Dua almak için de fırsatlar hasıl oldu. Komşu teyzelerin çöpünü dökmek, alışverişe giderken onların da ihtiyaçlarını alıp yardımcı olmak, manevi olarak huzur veriyor. İnsan olmayı başarabilmek de bu yardımlaşmalarda bulunmakla mümkün.
Kuran-ı Kerim’de İnsan Suresi’nin 8. ayetine bayılıyorum. Size de söyleyeyim, siz de bayılın: “İhtiyaçları olduğu halde elindeki imkanları yoksulla, yetimle, hükümlü ile paylaşırlar.” Bu ayete uygun yaşamak; mümin olmanın ve gerçek anlamda Müslüman olmanın gereğidir. Farz edelim ki dine iman etmiyoruz. Olsun, yine de iyi insan olmak için, gönülleri fethetmek için böylesi paylaşımlarda bulunmak da içsel yolculuğumuzda huzur köprüleri inşa eder.

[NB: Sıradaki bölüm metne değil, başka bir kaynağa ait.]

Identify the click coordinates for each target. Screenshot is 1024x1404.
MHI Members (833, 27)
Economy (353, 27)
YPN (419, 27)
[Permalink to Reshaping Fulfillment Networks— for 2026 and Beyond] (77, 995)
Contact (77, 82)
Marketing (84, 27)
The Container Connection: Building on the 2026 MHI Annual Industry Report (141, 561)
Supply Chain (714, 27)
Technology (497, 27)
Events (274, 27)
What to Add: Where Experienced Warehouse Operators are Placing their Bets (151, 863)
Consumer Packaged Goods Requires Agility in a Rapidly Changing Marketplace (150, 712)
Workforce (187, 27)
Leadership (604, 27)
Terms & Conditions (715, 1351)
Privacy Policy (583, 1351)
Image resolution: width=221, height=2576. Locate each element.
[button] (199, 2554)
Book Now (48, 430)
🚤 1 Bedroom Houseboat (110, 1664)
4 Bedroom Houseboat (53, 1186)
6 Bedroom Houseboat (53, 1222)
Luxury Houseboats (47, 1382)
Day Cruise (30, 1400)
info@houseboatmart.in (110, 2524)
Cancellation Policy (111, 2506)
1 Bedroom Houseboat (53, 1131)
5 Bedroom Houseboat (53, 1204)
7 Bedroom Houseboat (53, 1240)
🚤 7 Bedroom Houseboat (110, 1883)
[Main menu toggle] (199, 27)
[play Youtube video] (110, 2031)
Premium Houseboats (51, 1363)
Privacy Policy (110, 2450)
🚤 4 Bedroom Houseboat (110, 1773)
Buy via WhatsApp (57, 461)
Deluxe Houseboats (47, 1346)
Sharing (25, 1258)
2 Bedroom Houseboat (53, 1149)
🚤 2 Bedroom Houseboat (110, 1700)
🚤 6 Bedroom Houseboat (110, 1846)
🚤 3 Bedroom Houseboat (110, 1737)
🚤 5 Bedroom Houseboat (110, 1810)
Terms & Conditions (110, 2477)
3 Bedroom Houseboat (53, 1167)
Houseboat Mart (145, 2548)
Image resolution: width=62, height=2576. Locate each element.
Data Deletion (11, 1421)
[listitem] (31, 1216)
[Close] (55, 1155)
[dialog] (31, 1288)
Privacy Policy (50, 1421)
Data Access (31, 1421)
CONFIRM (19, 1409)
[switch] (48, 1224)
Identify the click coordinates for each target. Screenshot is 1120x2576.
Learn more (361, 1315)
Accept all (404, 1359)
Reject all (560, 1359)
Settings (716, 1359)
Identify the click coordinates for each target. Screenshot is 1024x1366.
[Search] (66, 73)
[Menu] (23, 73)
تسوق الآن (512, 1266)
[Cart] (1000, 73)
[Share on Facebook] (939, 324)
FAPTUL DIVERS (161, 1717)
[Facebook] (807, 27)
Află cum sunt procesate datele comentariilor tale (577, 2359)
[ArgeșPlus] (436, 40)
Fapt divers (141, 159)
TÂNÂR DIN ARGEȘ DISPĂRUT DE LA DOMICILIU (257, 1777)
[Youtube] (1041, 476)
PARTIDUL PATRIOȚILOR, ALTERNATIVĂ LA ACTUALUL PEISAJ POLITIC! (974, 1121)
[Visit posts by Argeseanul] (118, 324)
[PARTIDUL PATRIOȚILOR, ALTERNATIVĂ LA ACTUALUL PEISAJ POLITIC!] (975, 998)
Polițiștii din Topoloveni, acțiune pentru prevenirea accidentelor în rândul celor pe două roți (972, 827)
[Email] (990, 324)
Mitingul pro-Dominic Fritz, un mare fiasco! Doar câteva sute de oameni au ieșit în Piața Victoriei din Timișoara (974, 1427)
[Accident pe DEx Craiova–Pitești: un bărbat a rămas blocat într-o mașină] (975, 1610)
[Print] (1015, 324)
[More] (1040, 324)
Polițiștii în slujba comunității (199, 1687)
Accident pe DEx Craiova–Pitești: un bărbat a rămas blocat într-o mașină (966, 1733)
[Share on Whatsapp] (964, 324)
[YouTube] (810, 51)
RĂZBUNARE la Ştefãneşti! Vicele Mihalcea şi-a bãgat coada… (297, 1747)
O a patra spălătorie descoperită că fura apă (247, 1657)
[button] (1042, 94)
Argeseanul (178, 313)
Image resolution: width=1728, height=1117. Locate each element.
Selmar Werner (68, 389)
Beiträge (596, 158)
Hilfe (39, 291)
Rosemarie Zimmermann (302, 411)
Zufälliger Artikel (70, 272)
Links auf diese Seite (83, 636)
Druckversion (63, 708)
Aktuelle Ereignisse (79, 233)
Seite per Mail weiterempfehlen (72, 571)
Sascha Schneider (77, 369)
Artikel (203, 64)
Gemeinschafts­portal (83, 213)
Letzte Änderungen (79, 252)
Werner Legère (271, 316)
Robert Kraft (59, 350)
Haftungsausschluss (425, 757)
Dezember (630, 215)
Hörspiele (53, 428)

Huzur, ne tatlı bir kelimedir. Efendim, haftada iki gün salı ve perşembe sizin ile kalben buluşmanın derin huzurunu yaşıyorum. Bir nebze de olsa sizi bulunduğunuz ortamdan ruhen çıkarıp fikren seyahatler yaptırabiliyorsam, bakış açılarınıza zenginlik kazandırabiliyorsam bahtiyarım. Lütfen sevginizi, ümidinizi, sabrınızı her zaman koruyun.
Siz de elinizden geldiğince hizmetkar olunuz ki bir yerlerde gönülleri yaslı, gözleri yaşlı kalmasın. Hangi inançtan, siyasi partiden ya da ideolojiden olursa olsun insan ayırt etmeden birbirimize destek olup yardımda bulunalım.
Niyetimiz iyi olursa hiç şüphesiz azımız çok, bereketimiz bol olur. Bereketin büyüklerimizin, yaşlılarımızın duasını almakta olduğunu bizzat yaşayan bir kardeşiniz olarak böylesi bir paylaşımı, insan ayrımı yapmadan yardımlaşabilmeyi size de tavsiye ediyorum.